> [Task input]
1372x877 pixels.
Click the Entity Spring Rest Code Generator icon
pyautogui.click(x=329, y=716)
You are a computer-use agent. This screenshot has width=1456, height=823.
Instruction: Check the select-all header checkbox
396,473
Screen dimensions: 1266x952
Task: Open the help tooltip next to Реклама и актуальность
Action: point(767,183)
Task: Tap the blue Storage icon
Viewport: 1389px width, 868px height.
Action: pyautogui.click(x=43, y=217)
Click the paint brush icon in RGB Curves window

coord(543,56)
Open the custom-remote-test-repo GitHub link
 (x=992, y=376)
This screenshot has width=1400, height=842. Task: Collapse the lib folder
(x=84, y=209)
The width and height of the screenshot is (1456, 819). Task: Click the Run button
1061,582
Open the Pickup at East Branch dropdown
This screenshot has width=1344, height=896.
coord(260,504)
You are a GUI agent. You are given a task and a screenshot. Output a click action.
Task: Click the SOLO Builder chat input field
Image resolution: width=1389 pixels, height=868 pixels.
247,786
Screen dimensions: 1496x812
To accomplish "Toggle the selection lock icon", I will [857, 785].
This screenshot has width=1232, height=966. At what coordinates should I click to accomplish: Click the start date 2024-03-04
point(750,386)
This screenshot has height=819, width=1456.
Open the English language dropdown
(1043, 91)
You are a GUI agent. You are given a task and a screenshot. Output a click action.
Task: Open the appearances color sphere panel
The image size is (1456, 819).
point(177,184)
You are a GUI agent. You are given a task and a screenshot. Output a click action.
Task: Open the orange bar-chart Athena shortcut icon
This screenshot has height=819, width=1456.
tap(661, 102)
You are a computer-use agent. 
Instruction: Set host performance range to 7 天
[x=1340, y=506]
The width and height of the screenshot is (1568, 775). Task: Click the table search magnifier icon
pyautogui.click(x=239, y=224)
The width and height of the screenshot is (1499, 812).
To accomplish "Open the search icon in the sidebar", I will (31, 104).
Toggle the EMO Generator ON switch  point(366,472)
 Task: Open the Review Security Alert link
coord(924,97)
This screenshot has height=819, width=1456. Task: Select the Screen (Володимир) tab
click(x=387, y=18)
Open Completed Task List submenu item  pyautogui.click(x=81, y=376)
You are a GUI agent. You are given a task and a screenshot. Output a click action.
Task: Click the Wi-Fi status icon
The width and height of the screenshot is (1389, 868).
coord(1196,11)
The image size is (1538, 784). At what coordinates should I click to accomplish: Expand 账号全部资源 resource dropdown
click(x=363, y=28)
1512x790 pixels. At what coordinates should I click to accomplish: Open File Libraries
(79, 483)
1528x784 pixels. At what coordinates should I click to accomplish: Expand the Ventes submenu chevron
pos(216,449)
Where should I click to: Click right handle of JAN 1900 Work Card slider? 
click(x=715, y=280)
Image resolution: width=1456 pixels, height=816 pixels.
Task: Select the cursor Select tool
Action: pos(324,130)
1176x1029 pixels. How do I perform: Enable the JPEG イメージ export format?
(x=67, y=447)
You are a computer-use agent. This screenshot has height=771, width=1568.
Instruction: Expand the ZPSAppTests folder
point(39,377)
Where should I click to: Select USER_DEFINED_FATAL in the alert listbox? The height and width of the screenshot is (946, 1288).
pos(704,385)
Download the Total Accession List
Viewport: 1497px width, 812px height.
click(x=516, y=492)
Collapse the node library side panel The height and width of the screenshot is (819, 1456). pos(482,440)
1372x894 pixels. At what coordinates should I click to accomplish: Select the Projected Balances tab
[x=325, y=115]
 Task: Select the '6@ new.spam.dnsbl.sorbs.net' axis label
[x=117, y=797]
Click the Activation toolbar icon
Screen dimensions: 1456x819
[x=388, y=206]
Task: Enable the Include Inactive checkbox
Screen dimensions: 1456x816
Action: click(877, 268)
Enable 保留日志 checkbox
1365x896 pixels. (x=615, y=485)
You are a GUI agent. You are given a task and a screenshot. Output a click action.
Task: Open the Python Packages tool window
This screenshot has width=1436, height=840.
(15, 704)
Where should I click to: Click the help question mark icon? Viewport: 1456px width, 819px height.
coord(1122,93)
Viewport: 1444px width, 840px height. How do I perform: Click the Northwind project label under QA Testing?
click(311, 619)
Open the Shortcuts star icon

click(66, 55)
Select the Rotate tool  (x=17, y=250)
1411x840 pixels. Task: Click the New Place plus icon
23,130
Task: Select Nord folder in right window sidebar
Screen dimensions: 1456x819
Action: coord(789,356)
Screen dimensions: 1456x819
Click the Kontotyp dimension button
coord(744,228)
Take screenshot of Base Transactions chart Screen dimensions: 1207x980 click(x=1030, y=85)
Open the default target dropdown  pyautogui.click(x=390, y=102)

> [Work instruction]
Only the lines from the first line of the material above through the line that contains "has width=1456, height=823." should be quoted, each one exactly.

> [Result for this task]
1372x877 pixels.
Click the Entity Spring Rest Code Generator icon
pyautogui.click(x=329, y=716)
You are a computer-use agent. This screenshot has width=1456, height=823.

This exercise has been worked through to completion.